The act of a party using a trademark identical to a registered trademark on the same kind of goods without the permission of the trademark registrant constitutes an infringement of the exclusive right to a registered trademark as stipulated in Article 57 of the Trademark Law of the People’s Republic of China, and the circumstances are serious and suspected of criminal offenses. The Beijing Municipal Market Supervision Bureau will transfer the case to the judicial authorities for handling in accordance with the law.
3. The Market Supervision Bureau of Xindu District, Xingtai City, Hebei Province investigated and dealt with the case of infringement of the exclusive right to use the registered trademark “Huawei”
In December 2023, the Xindu District Market Supervision Bureau of Xingtai City, Hebei Province received a complaint from a consumer that the screen and battery of the Huawei mobile phone they purchased on the Douyin live broadcast platform “Tangtang Youxuan Second-hand Mobile Phone” and “Mijing Youxuan Second-hand Mobile Phone” had problems. The Xingtai Municipal Market Supervision Bureau and the Xindu District Market Supervision Bureau immediately set up a special task force to launch an enforcement investigation.
The Douyin store involved in the case, “Tangtang Optimal Used Phones”, is actually registered under Kuamoutang Network Technology Co., Ltd., and its principal is Mu. The other Douyin store involved in the case, “Mijing Optimal Used Phones”, is actually registered under MiXX Electronic Technology Co., Ltd., and its principal is Xue. Both stores claimed that they sold official genuine mobile phones of the “Huawei” brand through Douyin live broadcast rooms. It was found that the items involved in the case were assembled by the parties themselves without the authorization of the rights holder, and were infringing goods.
On March 26, 2024, the Xingtai Municipal Market Supervision Bureau and the Xingtai Municipal Public Security Bureau dispatched a number of law enforcement officers and police officers at the municipal and county levels, and divided them into 4 evidence collection and arrest teams to carry out a roundup operation simultaneously. 11 people involved in the case were arrested on the spot, 2 mobile phone assembly factories and 2 live broadcast rooms were destroyed, and the mobile phones involved in the case (Mate series, Pura series) and related accessories worth more than 3 million RMB were seized. The amount involved in the online sales of the two stores was as high as 16.408 million RMB.
The party’s act of selling goods that infringe the exclusive right to use a registered trademark constitutes an act of infringing the exclusive right to use a registered trademark as stipulated in Article 57 of the Trademark Law of the People’s Republic of China. As the amount involved is large, it is suspected of constituting a crime, and the law enforcement department has transferred the case to the judicial authority for handling in accordance with the law.
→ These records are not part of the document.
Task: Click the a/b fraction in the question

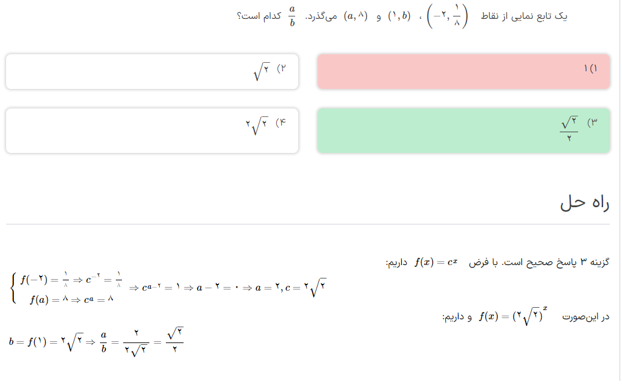Action: (x=292, y=17)
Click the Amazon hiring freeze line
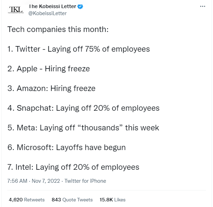Image resolution: width=213 pixels, height=207 pixels. click(x=52, y=89)
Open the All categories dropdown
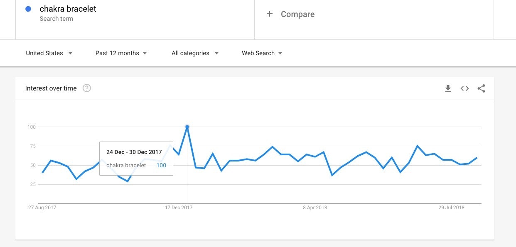The width and height of the screenshot is (516, 247). tap(195, 53)
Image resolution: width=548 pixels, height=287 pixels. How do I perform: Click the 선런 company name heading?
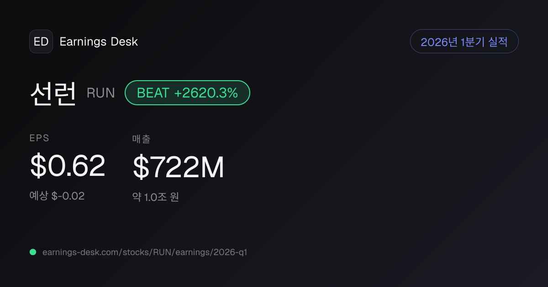(x=53, y=93)
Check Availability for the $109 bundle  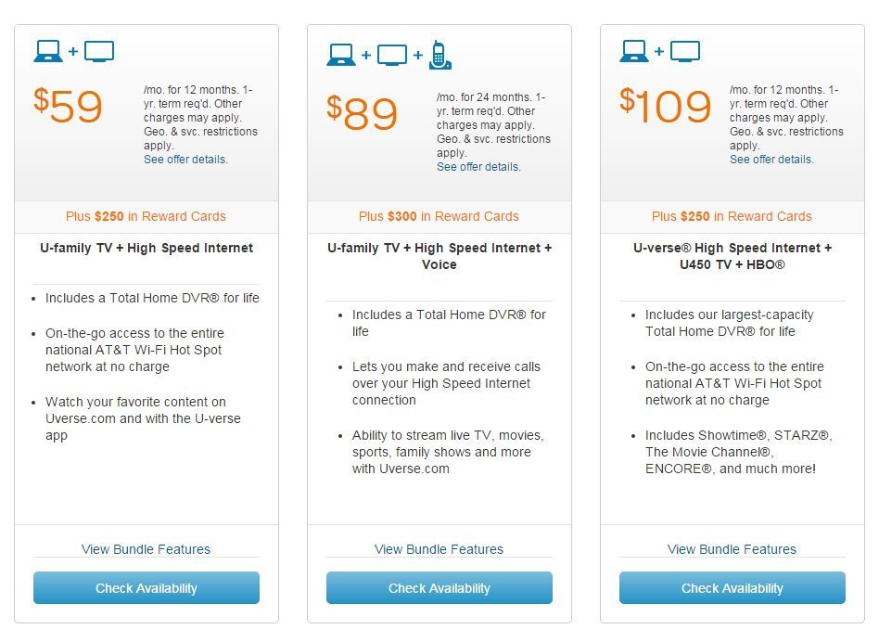point(733,587)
4. Shanghai Municipal Market Supervision Bureau investigates and punishes five companies and individuals including Shanghai Jixu Food Co., Ltd. for infringing the exclusive right to use the “Liuhe” registered trademark
In March 2024, based on reports from rights holders, the Shanghai Municipal Market Supervision Bureau and Suzhou Market Supervision Department launched a joint law enforcement operation, seizing 18 tons of infringing frozen poultry, more than 1,500 counterfeit packages and multiple infringing printing templates, with a total amount involved of more than 5.2 million RMB.
After investigation, it was found that from November 2023 to March 2024, Shanghai Jixu Food Co., Ltd. and Yu XX conspired to entrust relevant enterprises in Changzhou to print packaging boxes containing the Liuhe trademark. Subsequently, Yu used the above-mentioned counterfeit packaging boxes to pack low-priced single frozen chicken breasts and other products. Jixu Company purchased more than 100,000 boxes of the above-mentioned counterfeit products from Yu and sold them to Tang XX. Tang then sold them to the outside through relevant online platforms. The total amount involved in the case of the above-mentioned parties is more than 3.4 million RMB.
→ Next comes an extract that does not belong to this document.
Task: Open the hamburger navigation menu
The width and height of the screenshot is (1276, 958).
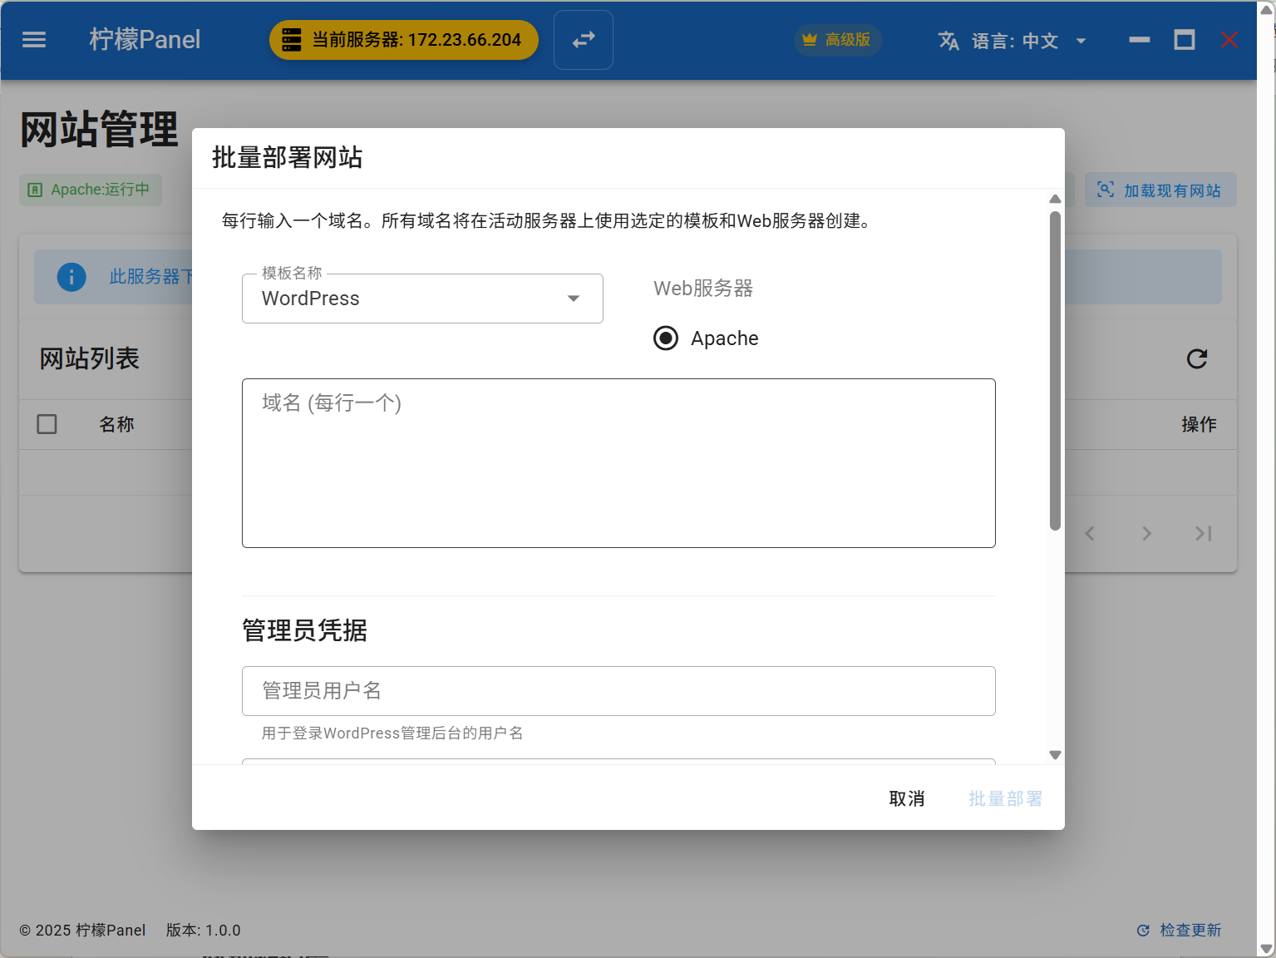Action: 34,40
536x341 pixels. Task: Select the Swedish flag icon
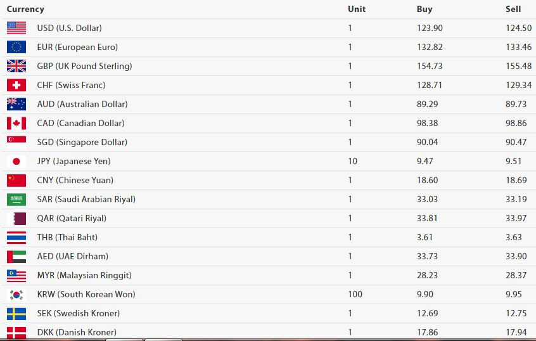point(16,313)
It was also found that Shanghai Nuoping Industrial Co., Ltd. purchased more than 30,000 counterfeit Liuhe trademarked packaging boxes from a Suzhou company and Shanghai Gujun Packaging Materials Co., Ltd., and used the counterfeit packaging boxes to pack low-priced single frozen chicken breasts and other products, and sold them through relevant e-commerce platforms, involving more than 1.4 million RMB. Shanghai Gujun Company produced and sold more than 230,000 counterfeit packaging boxes without authorization, involving more than 400,000 RMB.
The actions of the above five companies and individuals violated Article 57 of the Trademark Law of the People’s Republic of China. As the amount involved was large, they were suspected of committing a crime. The case handling department transferred the relevant cases to the public security organs for handling in accordance with the law. At present, the above parties have been prosecuted.
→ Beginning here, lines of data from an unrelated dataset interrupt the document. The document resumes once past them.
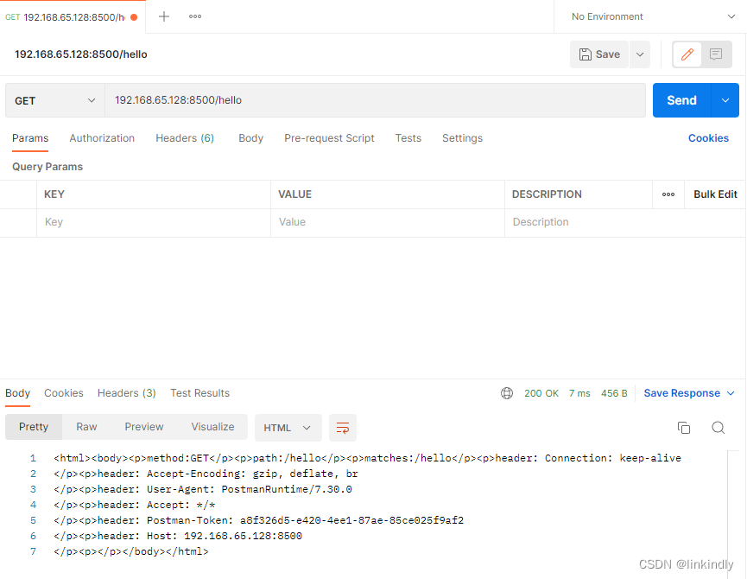747x579 pixels.
Task: Open the Test Results response tab
Action: 199,393
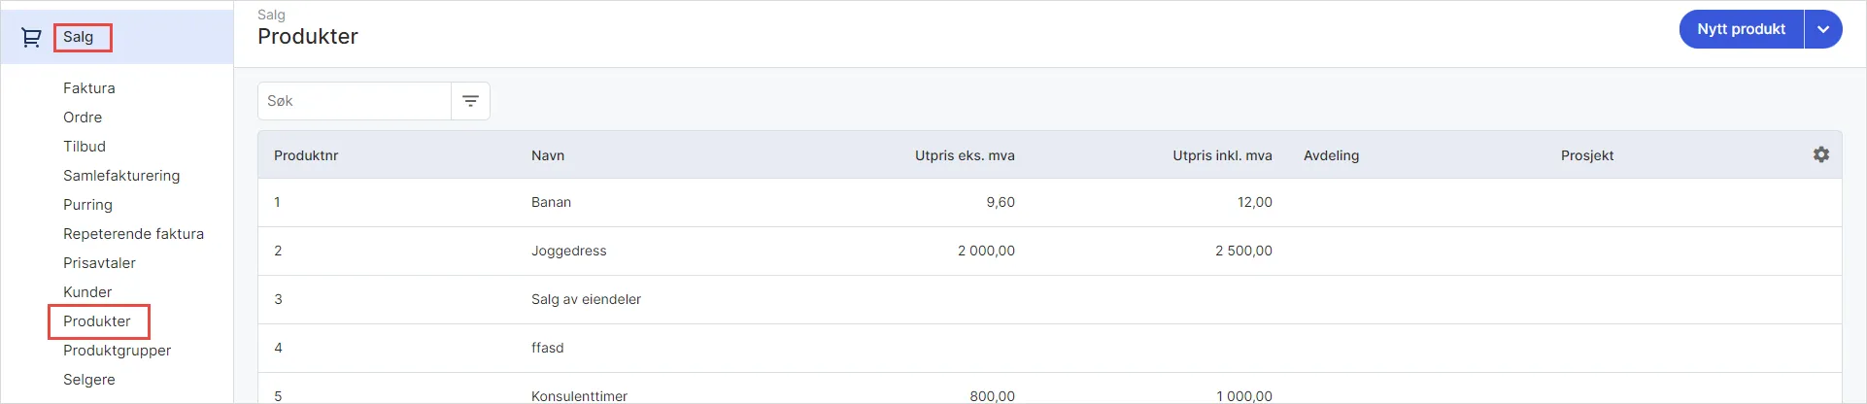Open the Banan product row
Screen dimensions: 1867x404
pos(551,202)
5. The Market Supervision Bureau of Longwan District, Wenzhou City, Zhejiang Province investigated and dealt with the case of Wenzhou Zunxiang Technology Co., Ltd. selling goods that infringed the exclusive right of registered trademarks
The Market Supervision Bureau of Longwan District, Wenzhou City, Zhejiang Province, investigated and dealt with the illegal behavior of Wenzhou Zunxiang Technology Co., Ltd. in selling goods that infringed the exclusive rights of registered trademarks in accordance with the law. The amount involved was more than 10 million RMB. As the party’s behavior was suspected of constituting a crime, the case has been transferred to the public security organs for handling.
At the beginning of 2024, the Market Supervision Bureau of Longwan District, Wenzhou City received reports from many consumers, reporting that Wenzhou Zunxiang Technology Co., Ltd. attracted customers through low-priced mobile phones online, and fabricated “operator subsidies” offline to induce consumers to exchange for Apple Bluetooth headphones. The headphones provided by one of the consumers were identified by Apple, and the outer packaging, printing details and production process were significantly different from the genuine ones. In response, law enforcement officers immediately launched an investigation into the store, extracted a large amount of electronic data on the spot, accurately locked more than 200 false mobile phone sales records and exchange evidence, and completely eradicated the illegal chain of “low-price traffic-induced exchange-high-price fake sales”. Combined with logistics data traceability and geographic information visualization technology, a network map of counterfeiting and selling counterfeit products covering five provinces including Zhejiang, Fujian, Jiangxi, and Guangdong was drawn, and sales and storage locations were accurately located.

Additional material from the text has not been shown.